==== Text extract ====

"Good" boys raised by the wrong men: revisiting the Chris Brown/Rihanna saga

Kingsley Obom-Egbulem
Posted September 6, 2010 from Nigeria

By Kingsley Obom-Egbulem

I watched American R&B artiste, Chris Brown in company of his mother and attorney on Larry King Live in the wake of his crisis with his estranged girl friend and fellow R&B singer, Rihanna. That outing was Brown's first TV interview after the court decided on charges placed against him by Rihanna.

Those following the international music scene would recall that Chris Brown, 20 had on February 8, 2009 assaulted Rihanna leaving her with visible facial injuries, including a bloody nose and bite marks on her arms. Both stars were initially billed to appear together at the Grammy awards, but it was cancelled after Brown voluntarily turned himself in to the Los Angeles police.

He was charged with felony assault against Rihanna to which he pleaded guilty. In August 2009, Brown was sentenced to five years(5) probation, six months of community labor in his home state of Virginia and a year of domestic violence counseling.

==== Record excerpts ====

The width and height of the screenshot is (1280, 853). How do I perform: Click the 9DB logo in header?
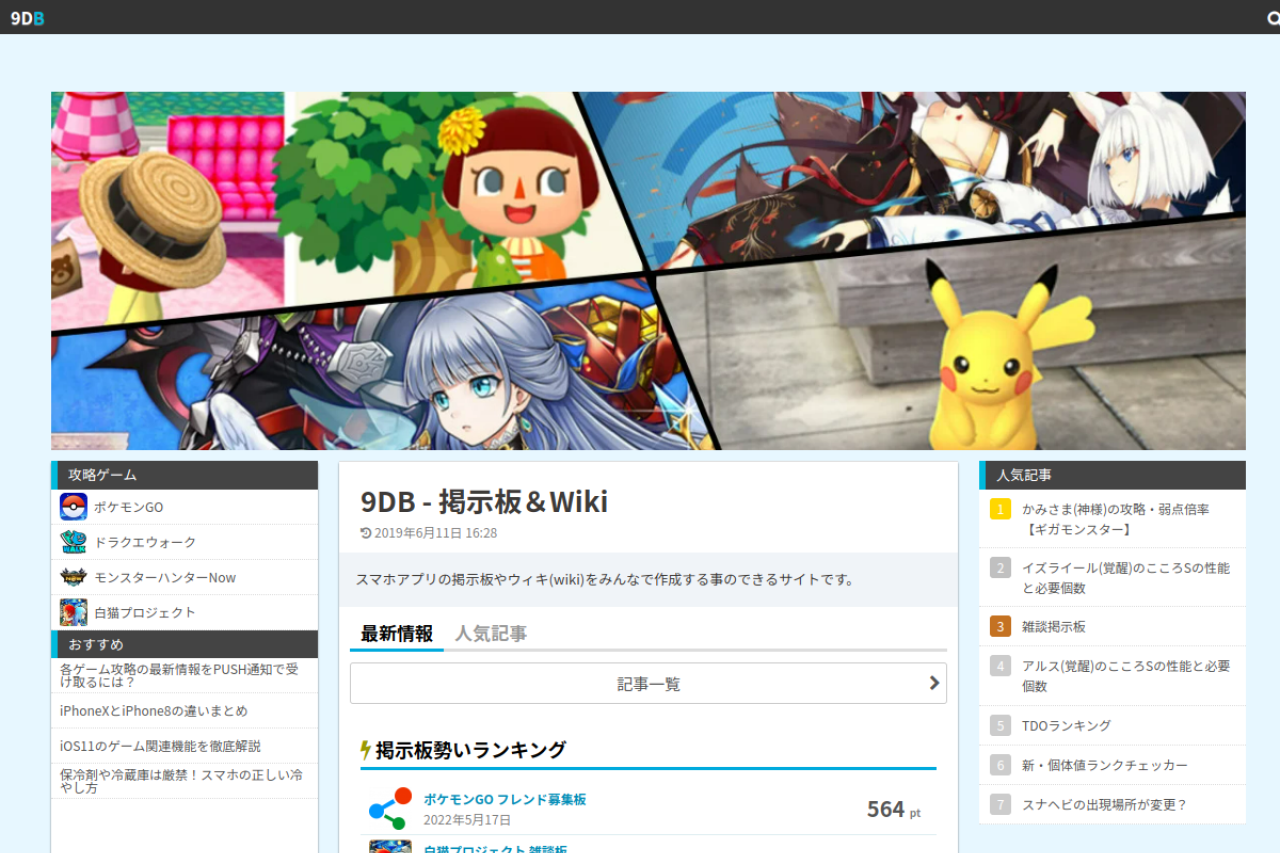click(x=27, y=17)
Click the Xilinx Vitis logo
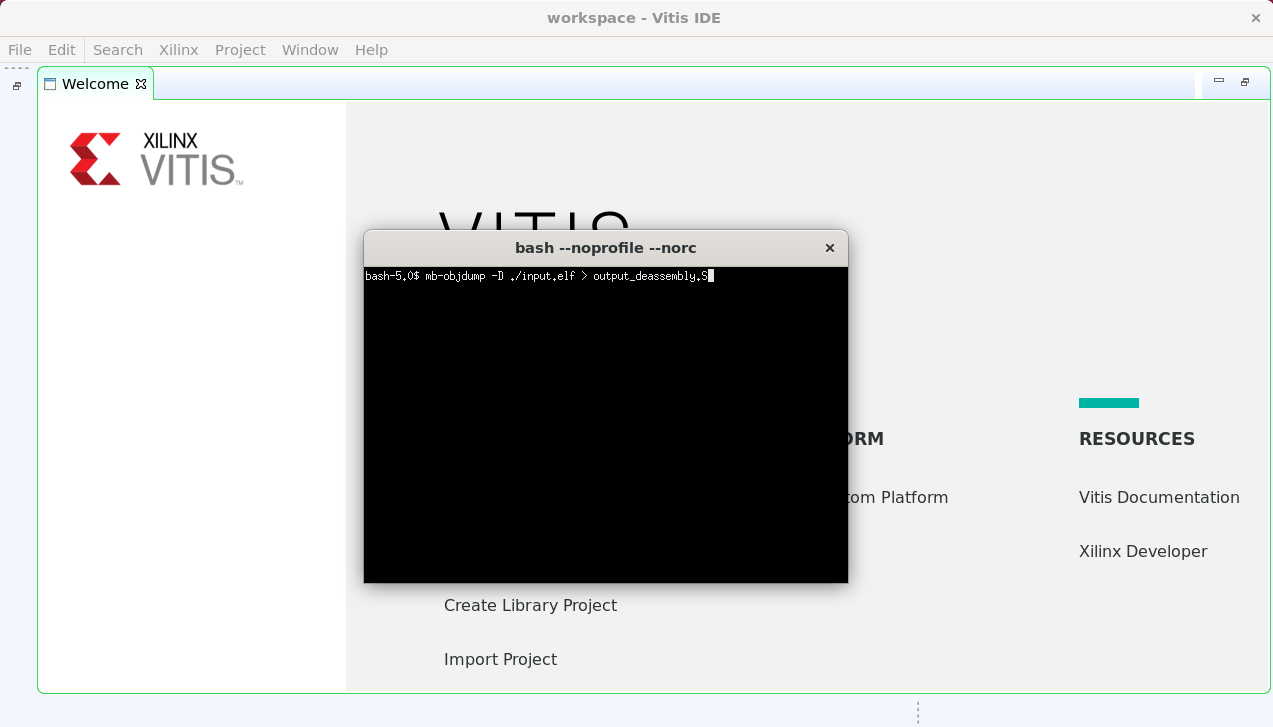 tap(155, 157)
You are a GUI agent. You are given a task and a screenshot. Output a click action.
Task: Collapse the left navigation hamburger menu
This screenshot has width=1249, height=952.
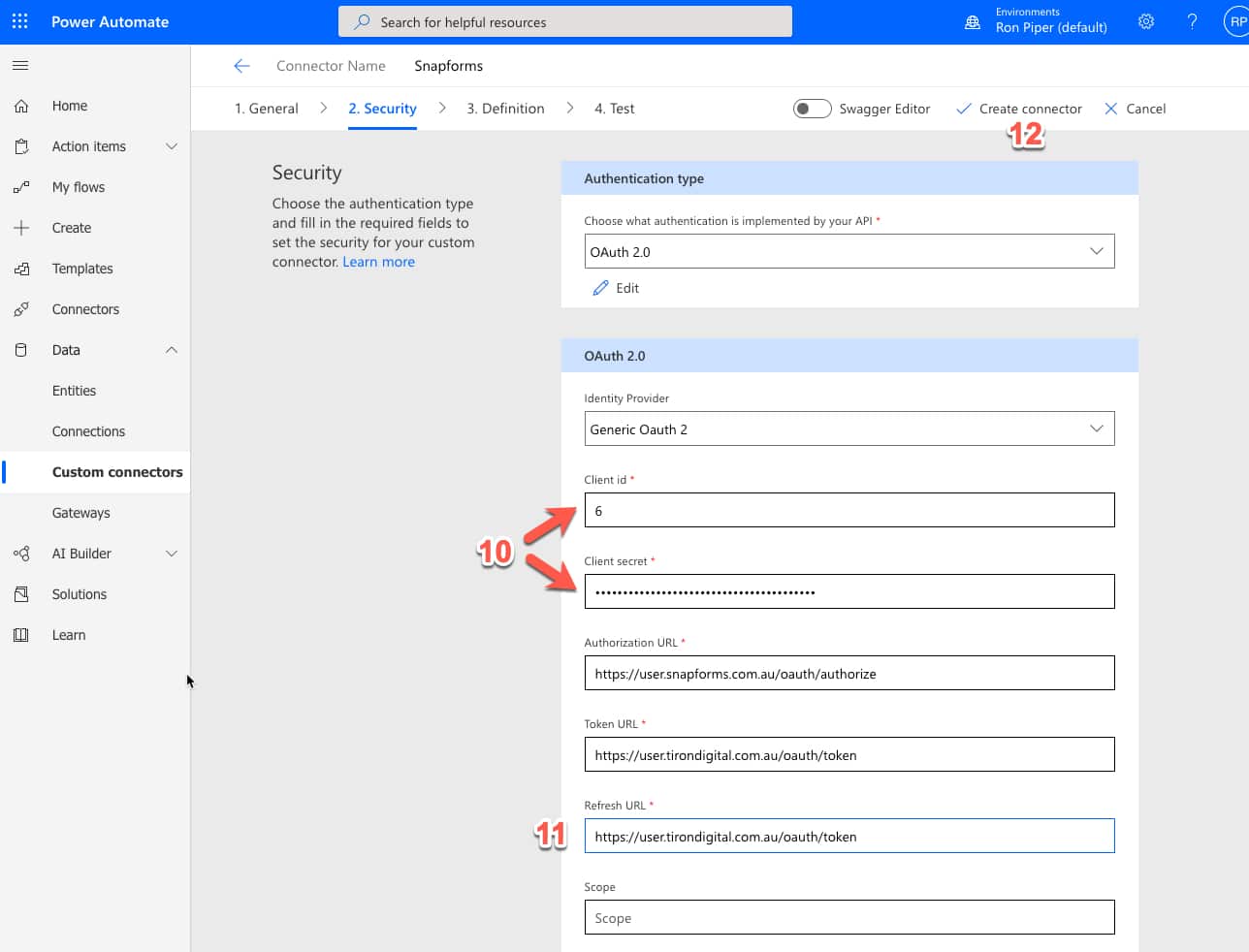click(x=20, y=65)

====
==== Record excerpts ====

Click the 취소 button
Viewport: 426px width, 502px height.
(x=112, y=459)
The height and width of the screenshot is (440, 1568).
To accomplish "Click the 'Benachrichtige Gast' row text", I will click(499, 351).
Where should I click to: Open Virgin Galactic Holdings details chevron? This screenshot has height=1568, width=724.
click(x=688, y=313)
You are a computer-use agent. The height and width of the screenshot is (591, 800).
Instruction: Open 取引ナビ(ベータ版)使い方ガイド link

====
==== Record excerpts ====

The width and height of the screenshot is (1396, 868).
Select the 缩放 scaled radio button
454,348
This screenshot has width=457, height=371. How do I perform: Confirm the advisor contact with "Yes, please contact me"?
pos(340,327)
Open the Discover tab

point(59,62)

====

* _What is expected_:
Continue the article about Chris Brown and Rihanna from its last sentence.

* _Written reply_:
While on Larry King Live, the whole world saw a guy wishing he could turn back the hand of the clock. But I saw a "man" who suddenly realized he was actually a kid and needed time to grow up. Most importantly, I saw the seed or better still the result of poor mentoring from father to son. I saw the price the whole world would soon be paying if we don't make out time to raise boys who would not only respect women (when they eventually become men and husbands) but also take time to pass on good legacies and values to their own children.

It turned out that as at the age of 10, Chris Brown-whose real name is-Robyn Fenty had watched his dad beat his mother assaulting her even sexually. His mom, Joyce Hawkins had thought that her boy would never grow up to hit a woman. Unknown to her ,the seed of gender-based violence has been sown in the boy by no less a person than his dad- unarguably his first definition of who and what a man should be.

The father by default had shown him what to do to a woman-at least to get her back to her senses whenever you feel she's going too far or getting out of line. That is the cross we all have to bear as we grapple with the wrong socialization of our boys and men.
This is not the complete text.